ARTICLE:
════════════════════
How we assessAI/4C Advisor

Bands, not dollar figures.

AI/4C Advisor turns an executive interview into a shortlist of AI project opportunities, each rated on the same five dimensions and grounded in a one-line rationale. We do not assert ROI, savings, or payback numbers for a project that does not exist yet — a rating a competent team could not defend on the day it is made is not worth pretending to compute. Every band below is what the assessment pass is actually held to, published so the rating means the same thing across every engagement.

The five dimensions

What every opportunity is rated on.

Dimension 01 of 5

Impact

Value toward the goals THIS executive stated in the profile — not abstract industry value. An opportunity that would transform a workflow the company does not care about is low impact here.

high

Directly advances a stated top goal or relieves a stated top pain.

  • Targets a workflow the profile marks as high-volume, high-cost, or explicitly painful
  • The executive named this problem (or its metric) as a goal or frustration
  • Benefit reaches a whole function or the company, not one person
medium

Clearly helps a stated goal, but indirectly or within a limited scope.

  • Supports a stated goal one step removed (enables, speeds, or de-risks it)
════════════════════
DATASET EXTRACT:
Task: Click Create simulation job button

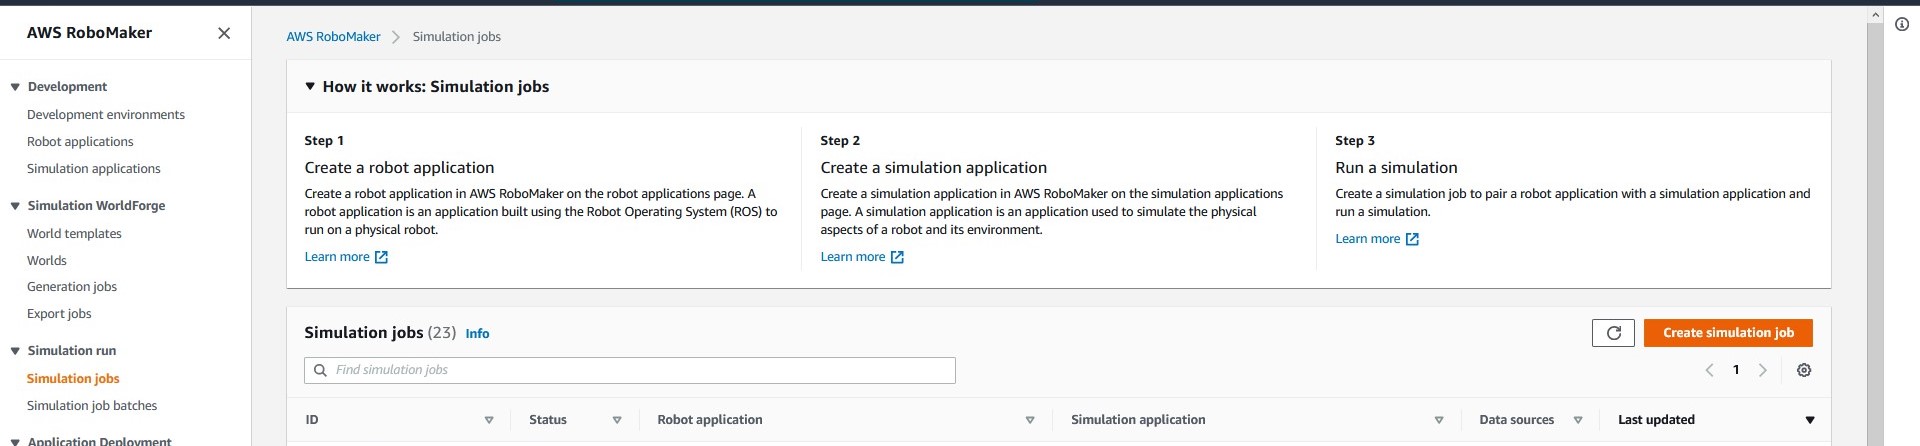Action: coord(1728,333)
════════════════════
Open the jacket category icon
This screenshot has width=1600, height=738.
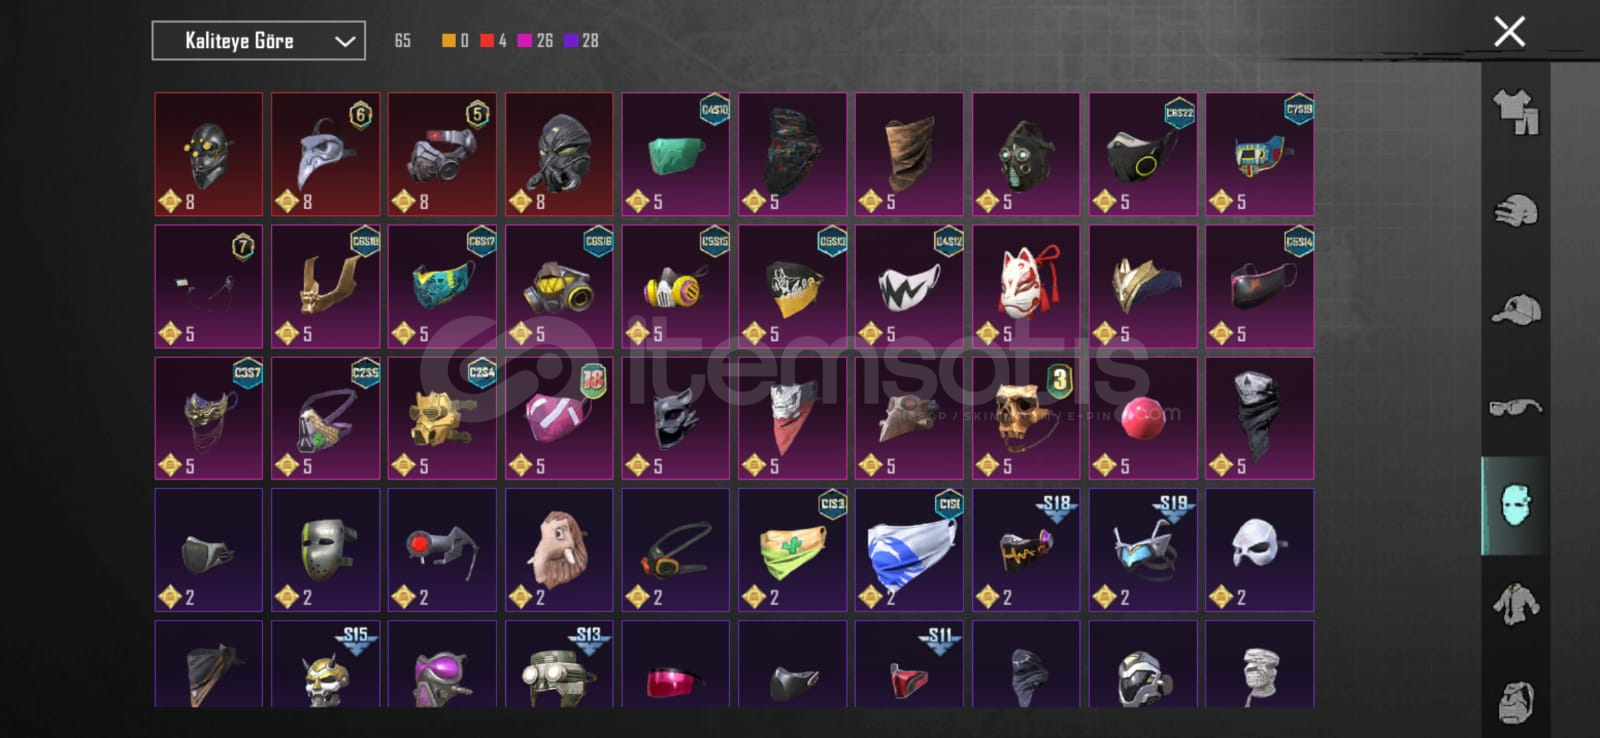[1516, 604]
════════════════════
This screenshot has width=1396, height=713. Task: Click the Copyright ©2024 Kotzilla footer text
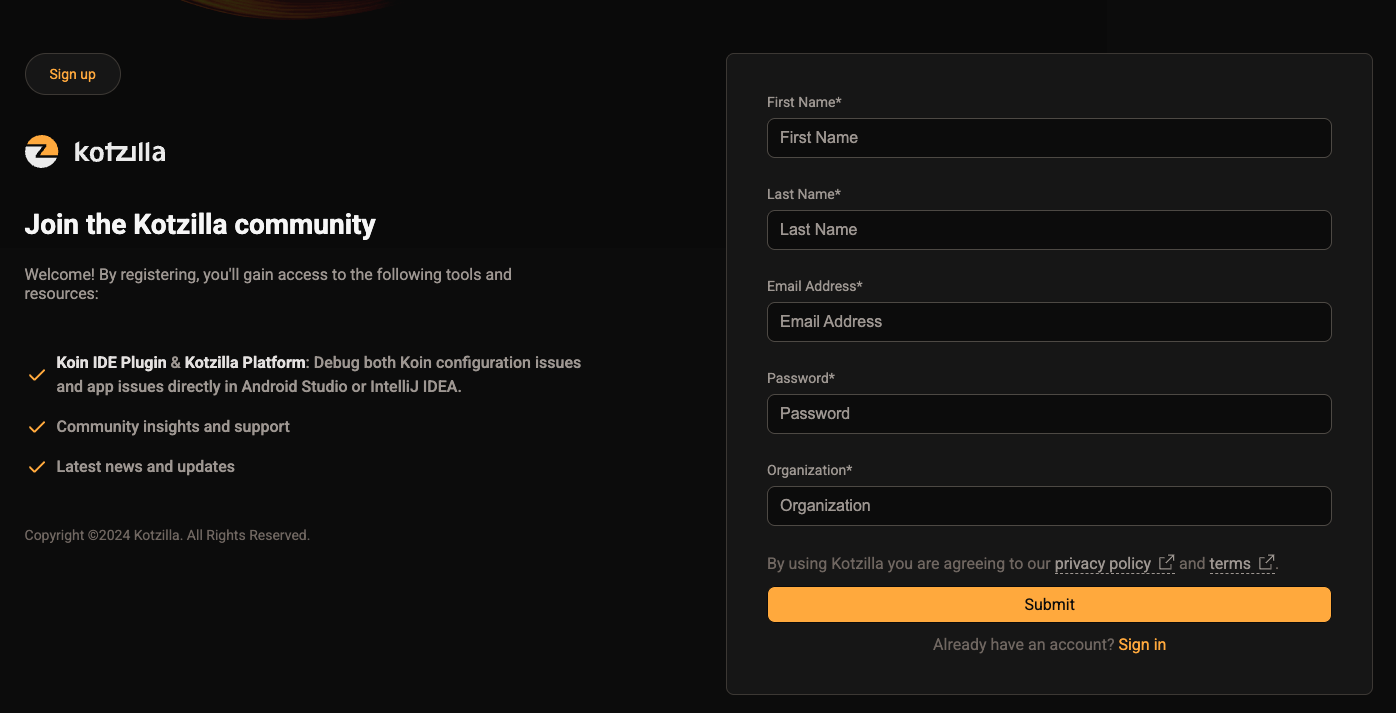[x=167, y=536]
════════════════════
TASKS FOR THIS EXERCISE:
a: List the criteria that the AI/4C Advisor assessment text above gives for a high Impact rating.
b: Proceed with the AI/4C Advisor assessment text above, starting right after its last sentence.

RESULTS FOR EACH TASK:
a:
- Targets a workflow the profile marks as high-volume, high-cost, or explicitly painful
- The executive named this problem (or its metric) as a goal or frustration
- Benefit reaches a whole function or the company, not one person

b:
  • Scope is one team or one segment of the workflow
  • The pain is real in the profile but not among the top items stated
low

Real but marginal value; does not map to anything the executive stated.

  • Convenience or polish rather than a stated pain
  • Touches a low-volume or rarely-run workflow
  • Worth considering mainly as a low-stakes learning pilot
Dimension 02 of 5

Implementation difficulty

Effort and complexity for a competent small team to reach a working pilot at THIS company, given the systems and constraints in the profile. Not the difficulty of a full production rollout.

low

A well-trodden build with the pieces already in place.

  • Single workflow; one system integration or none (manual bridging acceptable in a pilot)
  • A human reviews every output, so accuracy requirements are forgiving
  • Established archetype with a known shape — little invention required
medium

Achievable but with real integration or data preparation work.

  • Two or three systems must connect, or meaningful data cleanup comes first
  • Some workflow redesign — people change how they work, not just what tool they use
  • Output quality must be evaluated before the team can trust it
high

A serious build: deep integration, heavy data work, or organizational change.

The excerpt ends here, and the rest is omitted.